The Decline of Mitochondrial Form and Function in Aging Cells
2013 new Scholar Award in aging
Mitochondria produce the energy needed for cellular growth and activity. Decline in mitochondrial form and function are widely recognized but poorly understood features of aged cells, and key features of aging-related diseases such as Parkinson’s and Alzheimer’s. My long-term goal is to identify therapeutic targets that promote youthfulness, health, and longevity by obtaining a deeper understanding of the mechanisms that regulate age-dependent mitochondrial decline. One prevailing explanation for age-dependent mitochondrial decline is that mitochondrial function itself generates damaging byproducts whose accumulation over time damages the mitochondria. A mitochondrial quality control mechanism has been advanced to explain how mitochondrial health might be maintained despite continual exposure to these byproducts, yet mitochondrial function declines over time nonetheless. This mechanism integrates mitochondrial fission and fusion dynamics with selective segregation and degradation of damaged mitochondria. Two different explanations for age-dependent decline are: 1) The function of the quality control mechanism is unchanged over time, but becomes overwhelmed by increasing byproduct resulting from mitochondrial or mitochondrial-independent, age-dependent cellular processes. 2) Byproduct accumulation remains constant, but the efficacy of the mitochondrial quality control mechanism is compromised in an age-dependent manner. It is also possible that mitochondrial decline is due to a combination of both factors. Either way, the efficacy of the quality control mechanism is a critical component of age-dependent mitochondrial decline.

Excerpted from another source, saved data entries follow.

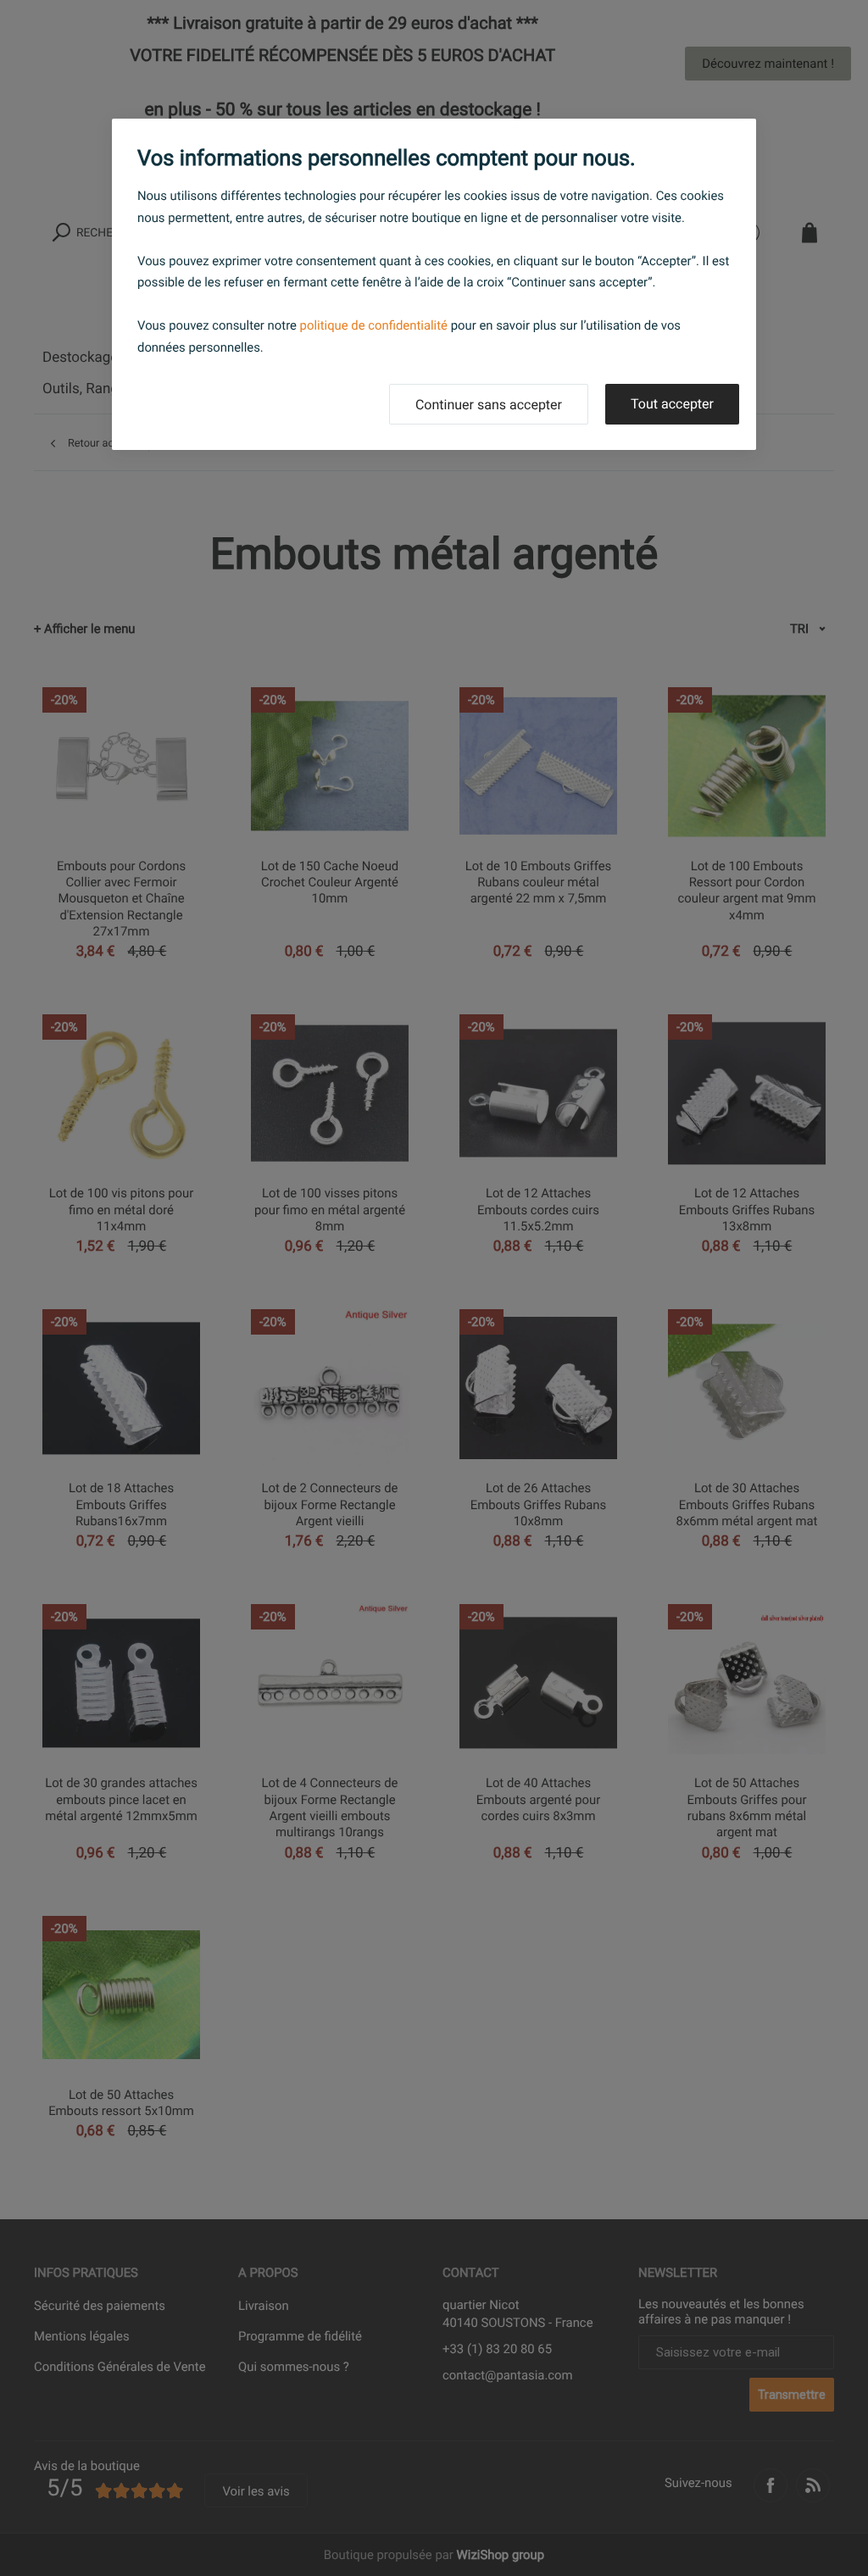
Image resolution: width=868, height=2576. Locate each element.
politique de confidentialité (374, 325)
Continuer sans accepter (488, 405)
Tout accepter (672, 404)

Previous research in this area has been limited to qualitative description of declining mitochondrial health, or of the effects of severe alterations to mitochondrial networks. For example, deleting the key fission gene inhibits mitochondrial fragmentation, which, for unknown reasons, increases replicative lifespan. To identify potential therapeutic targets, it is vital to understand not only whether a perturbation can alter the aging process, but how much of a perturbation is required. Until now, it has been impossible to perform more realistic experiments because methods did not exist to simultaneously measure mitochondrial network structure (size, connectivity, distribution of tubules in the cell), fusion/fission dynamics, and mitochondrial function directly and accurately. This is the technical gap we will close.
We exploit the strengths of the widely used model organism Saccharomyces cerevisae (budding yeast) to explore the molecular mechanisms regulating mitochondrial metabolism, morphology, and aging. S. cerevisae life history allows investigation of both the replicative and chronological forms of aging in cells. The replicative aging process is akin to the maintenance of the regenerative “youthfulness” of stem cells through asymmetric cell division while the chronological aging process is similar to that seen in terminally differentiated cells in multi-cellular tissues that naturally stop dividing and continue to live for a period of time before death. We will use novel microscope-based techniques that allow simultaneous quantification of mitochondrial network structure, dynamics, and function in aging cells. We will quantify the subtle changes in mitochondrial structure, dynamics, and quality control that occur during age-dependent mitochondrial decline using replicative and chronological aging assays. We will alter the quality control mechanism to modify mitochondrial decline by manipulating fission and fusion dynamics. We will also test a set of known aging-related mutants to determine how integral mitochondrial decline is to known aging-related pathways. Our rigorous quantitative approach allows us to successfully breach barriers that have previously prevented sufficiently deep characterization of the processes that act to age cells.